Further information on the proposed introduction of the electronic share can be found in our Client Briefing Future Financing Law – Focus on Stock Corporation and Capital Market Law.
III. Adjustment of the liability rules for Crowd Funding Projects
Easing of liability for crowdfunding projects: In the future, crowdfunding for project promoters and crowdfunding service providers is expected to become more attractive due to the limitation of liability rules. The existing liability rules for Key Investment Information Sheets (“KIIS“) in the case of swarm financing projects are to be aligned with the liability rules for investments such as securities and asset investments. At the same time, this also enables the improvement of the enforcement of compensation claims for the investor:
- A revision of the liability rules set out in Sections 32c, 32d and 32e (1) of the German Securities Trading Act (Wertpapierhandelsgesetz – “WpHG“) is initially intended to eliminate the direct liability of members of the management and supervisory bodies of project sponsors and providers of crowdfunding services.
- Whereas in the Draft Bill the fault of the project sponsor or the crowdfunding service provider was still rebuttably presumed, as is customary in German supervisory law, according to the Government Draft liability will only be considered in the future if negligence can be proven.
- Furthermore, liability due to incorrect or missing information in a KIIS or due to missing declarations to be made shall be limited to the refund of the investment made by the investor.
The draft thus creates, at least to a large extent, the required uniformity of the supervisory liability standard.

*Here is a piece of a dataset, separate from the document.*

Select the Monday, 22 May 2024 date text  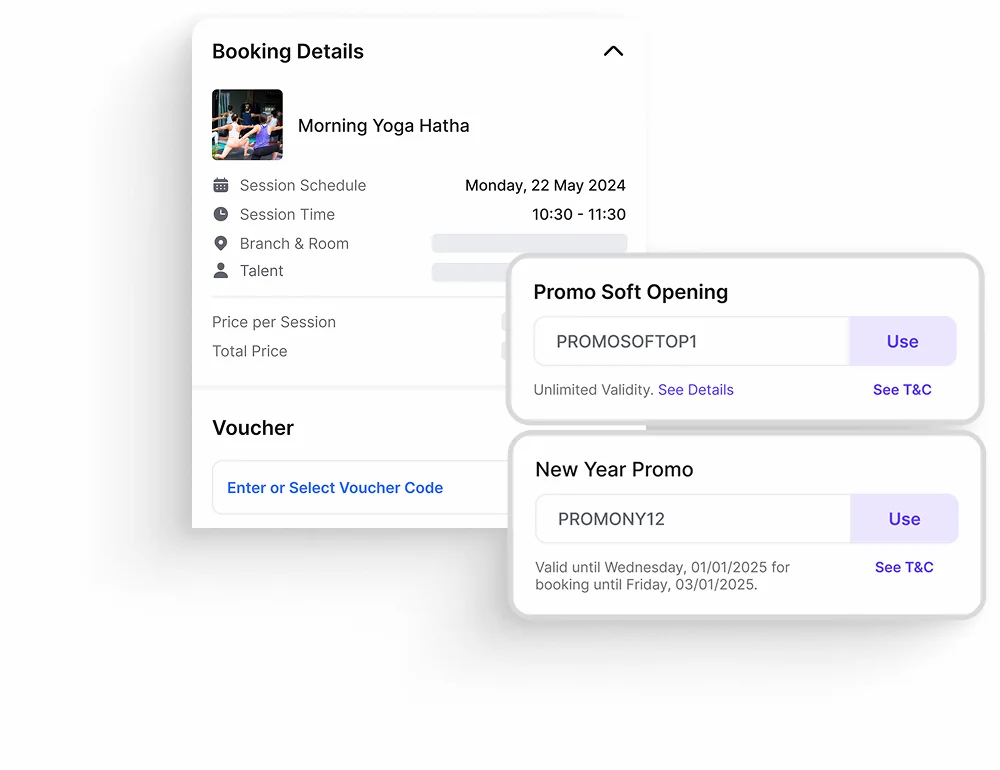pyautogui.click(x=545, y=185)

IV. Introduction of specifications for crypto custody
In view of current events on the crypto market, this is a very relevant topic for the financial industry: The newly adopted Regulation (EU) 2023/1114 on Markets in Crypto-Assets (“MiCAR“) also includes regulations for the protection of client assets in the event of the insolvency of crypto custodians. The Future Financing Act is intended to keep crypto assets in custody out of the reach of the crypto custodian’s general creditors even before MiCAR takes effect or its transition period ends. The failures of crypto exchanges show how practically relevant and important a corresponding regulation is in order to create security for companies and investors.
1. Introduction of an asset segregation requirement
The ZuFinG-E obliges crypto custodians to take precautions to separate their own crypto assets from crypto assets in custody and to no longer dispose of them without explicit consent. To implement the asset segregation requirement, the Draft Bill provides for an amendment to the German Banking Act (Kreditwesengesetz – “KWG“).

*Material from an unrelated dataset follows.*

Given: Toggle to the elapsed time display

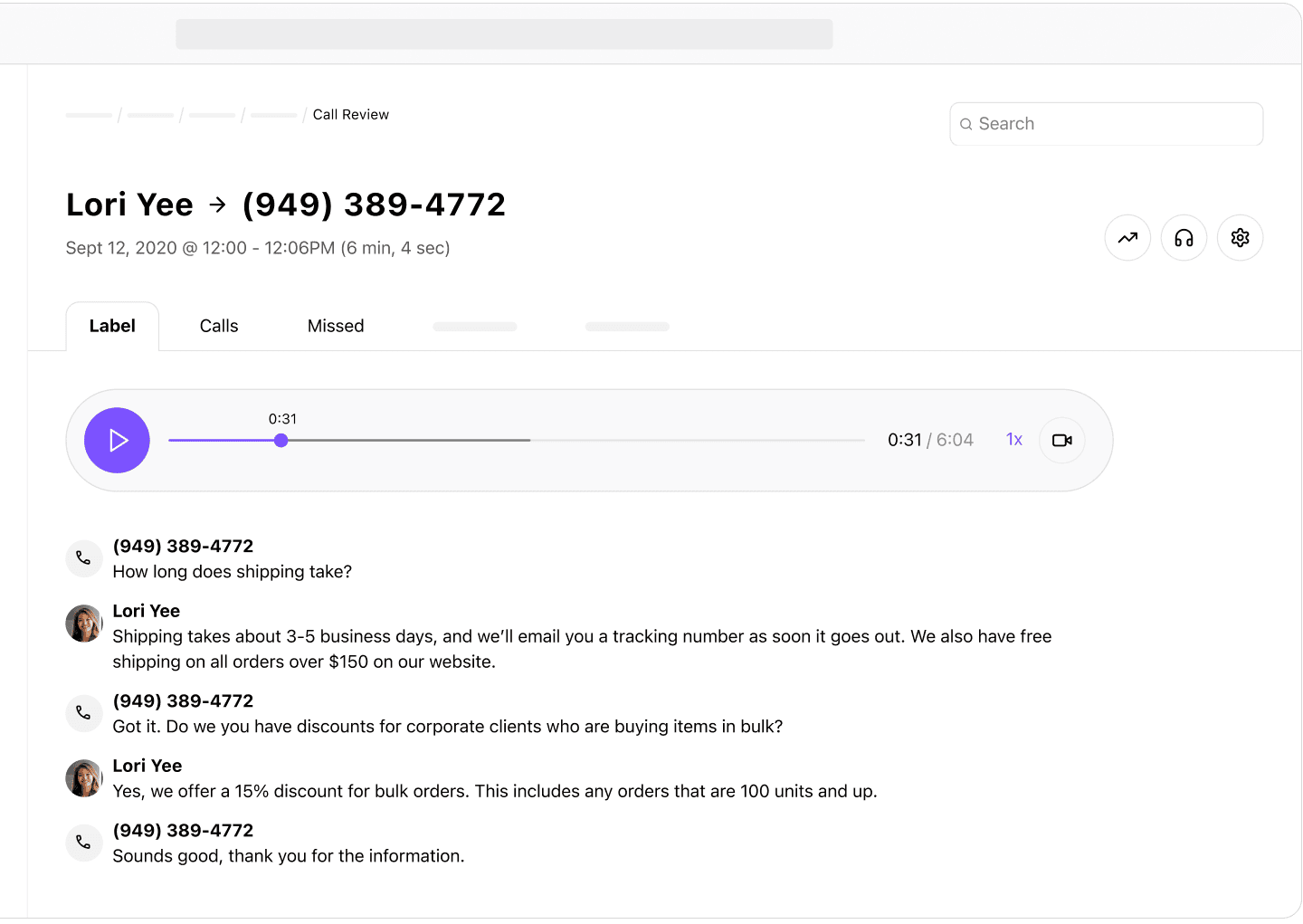Looking at the screenshot, I should pos(905,439).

Crypto custodians must keep crypto assets and customers’ private cryptographic keys separate from their own and other customers’ assets. Bundled custody as in the case of the omnibus solution should remain possible, but it must be ensured that the individual shares can be determined and assigned to the respective customer at any time.
If the crypto custodian violates these obligations, it commits an administrative offense that can be punished with a fine of up to EUR 500,000.00.

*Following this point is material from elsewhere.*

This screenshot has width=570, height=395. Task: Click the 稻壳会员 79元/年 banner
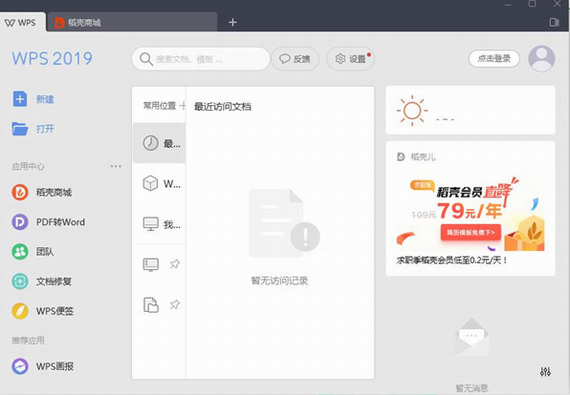tap(470, 214)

2. Regulation of the allocation of crypto assets held in custody and the right of customers to segregate such assets
The clear separation provisions are complemented by the strengthening of customer rights in the event of the custodian’s insolvency. The crypto assets in custody, including the private cryptographic keys, must remain inaccessible to the crypto custodian’s general creditors, which is once again clarified by a supplementary provision. This will enable the customers to oppose an access under enforcement law with the third-party action (Section 771 ZPO). In addition, they will then be entitled to a right of segregation (Section 47 InsO) in insolvency proceedings regarding the assets of the crypto custodian. The starting point is the statutory provision in a new Section 46i (1) KWG, according to which a customer’s crypto asset held in custody is deemed to belong to the customer. However, this fiction is to cease to apply if the customer has previously given his consent to the disposal of the assets for the account of the institution or third parties. The exact requirements for consent remain to be seen.
With regard to the right to segregation, the Government Draft specifies that the customer bears the costs of segregation if he does not consent to the transfer to a crypto custodian determined by the insolvency administrator. However, this is to be waived as an exception if the conditions of this crypto custodian are unreasonable. The conditions shall be deemed unreasonable, for example, if the custody fees charged are disproportionately high or if the customer is offered less security for the crypto assets held in custody.
V. Introduction of regulations for the DLT Pilot Regime
In line with the objective of the Draft Bill to make the German financial market more accessible for start-ups, growth companies and small and medium-sized enterprises through digitalization and internationalization, the Government Draft includes accompanying regulations to the so-called DLT pilot regime already in place.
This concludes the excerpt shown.